* [Written request 1] Set down the part of the Ariel company history between "In 1870 James" and "tricycles sold well.", inclusive.
* [Written request 2] According to the Ariel company history, who ran Components Ltd?
* [Written request 3] Continue the history of the Ariel company from where it stops.

* [Selection]
------------------------------------------------------------

In 1870 James Starley and William Hillman patented the first wheel to use tensioned wire sprokes. Much lighter that previous built-up wheels, it was used a build a patented penny-farthing bicycle that they called Ariel, after the mythical sprite of the air, Justly popular, the bicycle company grew until in 1896, Starley merged his company with another engineering concern, Westwood Manufacturing, in order to make bicycle components.

The first motorised Ariel came two years later, in the form of a quadricycle or quad, effectively a four-wheeled bicycle using a French De Dion engine driving the rear axle. This was soon modified into a motor tricycle based on the De Dion design but with improvements which carried the engine nearer the centre of the frame. Carefully designed and constructed the tricycles sold well.

The first Ariel motorcycles appeared in 1902 and were ahead of most of the competition using an engine manufactured by Kerry, with proper carburettors and magneto ignition, at a time when hit-or-miss hot-fuse ignition was the norm.

The company was called Components Ltd, run by Charles Sangster. In 1905, Ariel was chosen by the Auto Cycle Club (ACC) to represent Britain in the International Cup Races. Rider J S Campbell won the event at an average speed of over 40 mph. Other early stunts included the 'end-to-end' run from John O'Groats to Lands End.

------------------------------------------------------------

* [Supplied material]
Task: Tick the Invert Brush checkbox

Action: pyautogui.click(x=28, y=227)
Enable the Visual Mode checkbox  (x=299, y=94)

------------------------------------------------------------

* [Written response 1]
In 1870 James Starley and William Hillman patented the first wheel to use tensioned wire sprokes. Much lighter that previous built-up wheels, it was used a build a patented penny-farthing bicycle that they called Ariel, after the mythical sprite of the air, Justly popular, the bicycle company grew until in 1896, Starley merged his company with another engineering concern, Westwood Manufacturing, in order to make bicycle components.

The first motorised Ariel came two years later, in the form of a quadricycle or quad, effectively a four-wheeled bicycle using a French De Dion engine driving the rear axle. This was soon modified into a motor tricycle based on the De Dion design but with improvements which carried the engine nearer the centre of the frame. Carefully designed and constructed the tricycles sold well.

* [Written response 2] Charles Sangster

* [Written response 3]
Even so, sales were slow; more a reflection of the high price of a motorcycle in general - then around a year's wages for the average worker - than any product failings. Models with 2 and 3.5hp engines were on offer at £25 and £50 respectivewly.

In 1910, Ariel launched a new model with a powerful 4hp side-valve engine built by White and Poppe. This was such a sound design that it was still in service in 1925.

By the start of World War I, the range included a 500cc side-valve engine and a 6hp V-twin and a lightweight 350cc two-stroke. Despite advanced ideas, the war put paid to these promising designs. However, a number of Ariel motorcycles saw armed service and by the end of the conflict, the company was well-positioned to take advantage of the post-war boom.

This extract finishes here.